** Text passage **
Researched Applications of Velocity Based Strength Training – Paper

This is a paper written by yours truly and Eamonn Flanagan last year on the topic of VBT (Velocity Based Training).

Most of the topics were covered and expanded in the series/experimentations: “How to Create Individualized Exercise Profile in Strength Training?“, but this one is written more as a scientific review paper (which it is) and it covers some ready to use formulas in Excel, along with used literature/references.

If you are interested in velocity based strength training, make sure to check out the following posts and follow the hashtag on Twitter.

The data is collected using GymAware, the best LPT on the market today.

Abstract

Strength training is a critical exercise stimulus for inducing changes in muscular strength, size and power (6). Recently, linear position transducers have gained in popularity as a means to monitor velocity in strength training exercises. The measurement error of such devices has been shown to be low and both relative and absolute reliability have been shown to be acceptable (2, 7, 11). The purpose of this article is to provide the overview and benefits of monitoring movement velocity in strength training exercises, along with providing the basis for novel “velocity-based” strength training prescription. We have covered the following practical applications: Guidelines to develop a velocity/load profile for athletes; Using the velocity load/profile to predict and monitor changes to maximal strength; Using velocity monitoring to control fatigue effects of strength training; Using velocity monitoring as an immediate performance feedback to promote the highest level of effort in specific training exercises and stronger adaptive stimuli. Linear position transducers are reliable and valid tools to help strength and conditioning practitioners monitor and optimize their strength training programs.

** Work to complete **
Answer from the velocity-based training post:
1. With whom was the paper written?
2. What device was used to collect the data?
3. Strength training induces changes in which three muscular qualities?
The items are separate from the velocity-based training post.

** Stored data **
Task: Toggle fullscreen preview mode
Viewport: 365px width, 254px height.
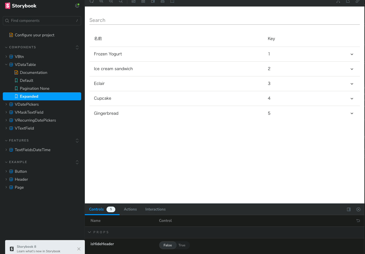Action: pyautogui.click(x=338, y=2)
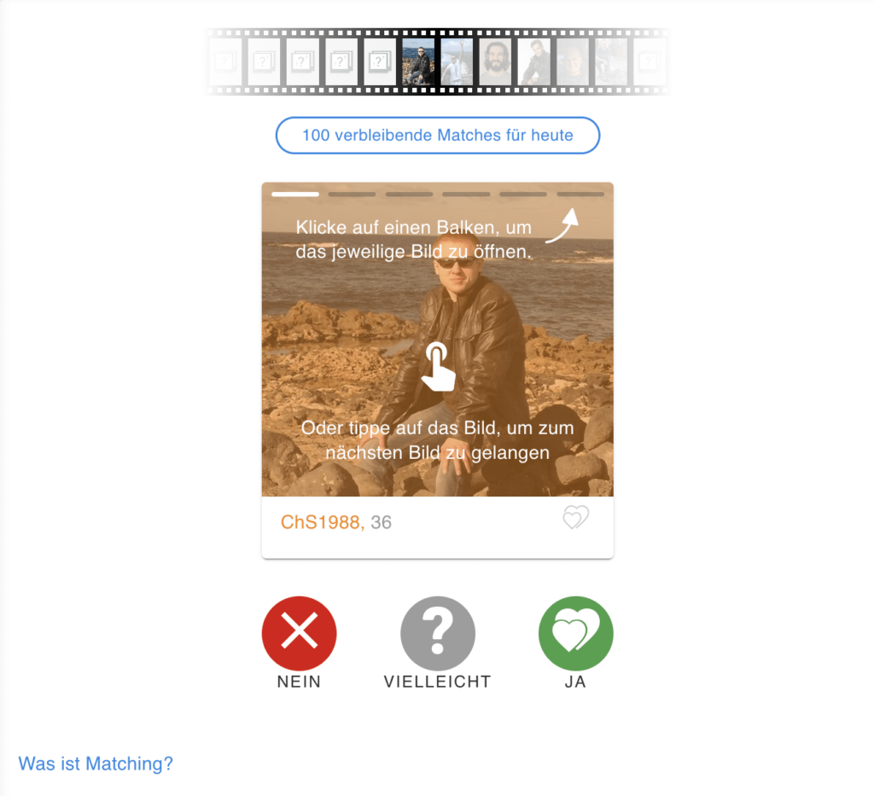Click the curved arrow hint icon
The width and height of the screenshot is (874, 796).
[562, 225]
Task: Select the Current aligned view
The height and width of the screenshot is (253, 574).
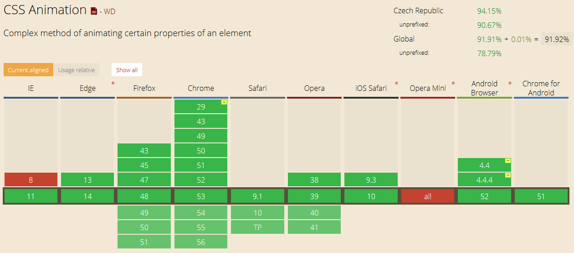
...
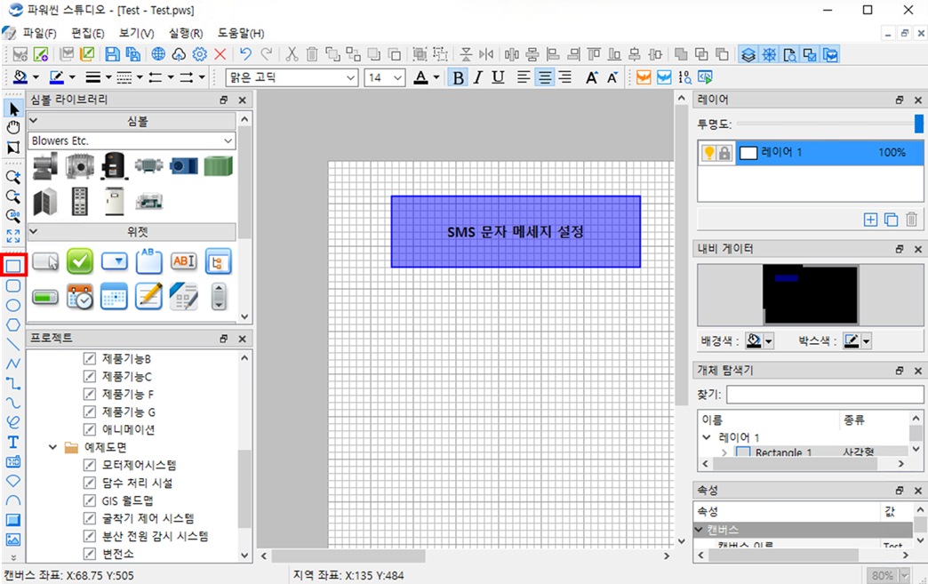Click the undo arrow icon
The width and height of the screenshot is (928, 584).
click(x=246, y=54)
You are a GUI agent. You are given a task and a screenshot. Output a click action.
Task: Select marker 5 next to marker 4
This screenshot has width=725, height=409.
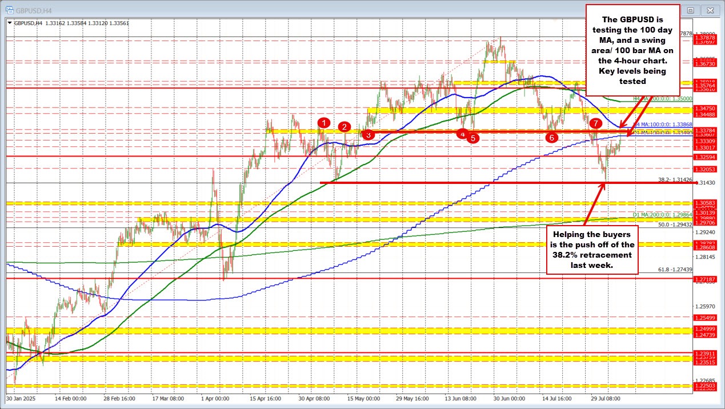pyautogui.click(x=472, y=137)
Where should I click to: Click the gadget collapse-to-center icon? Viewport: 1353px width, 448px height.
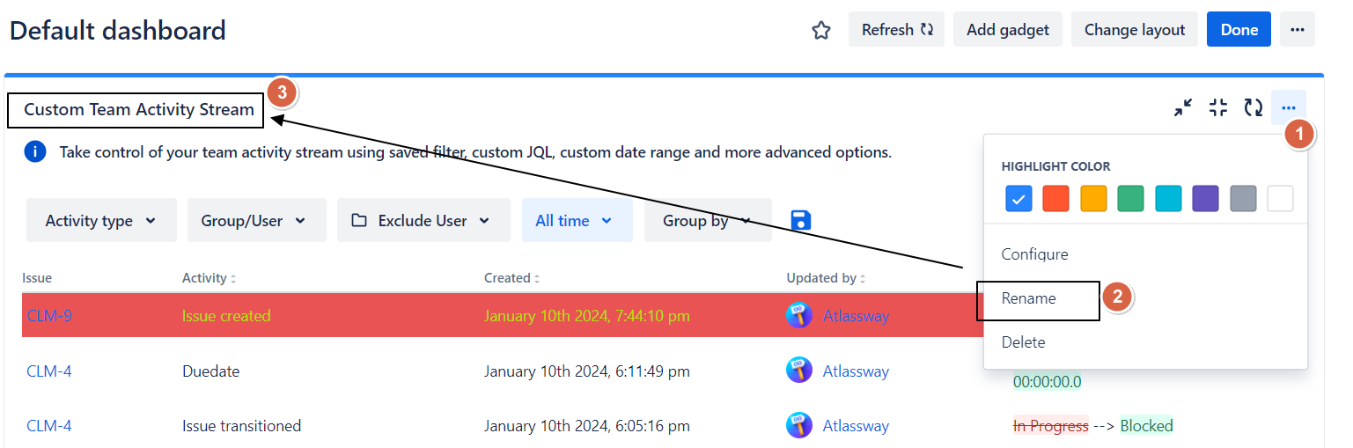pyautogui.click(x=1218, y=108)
==
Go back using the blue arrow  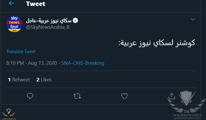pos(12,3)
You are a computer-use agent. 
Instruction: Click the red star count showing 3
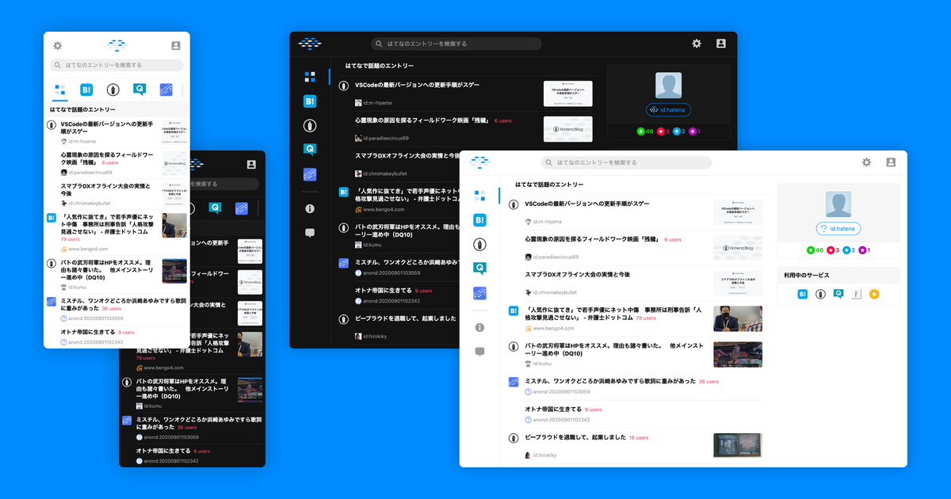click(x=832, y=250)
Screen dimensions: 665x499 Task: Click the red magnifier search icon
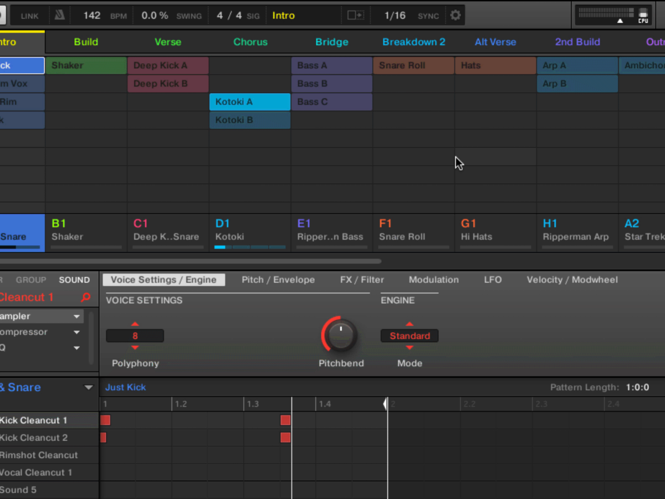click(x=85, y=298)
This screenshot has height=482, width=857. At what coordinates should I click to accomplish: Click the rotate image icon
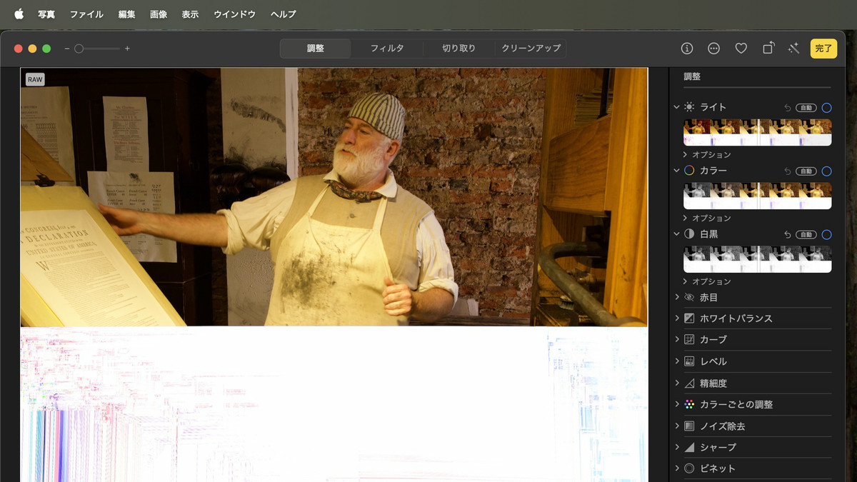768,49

** Written answer **
1. Eamonn Flanagan
2. GymAware
3. Muscular strength, size and power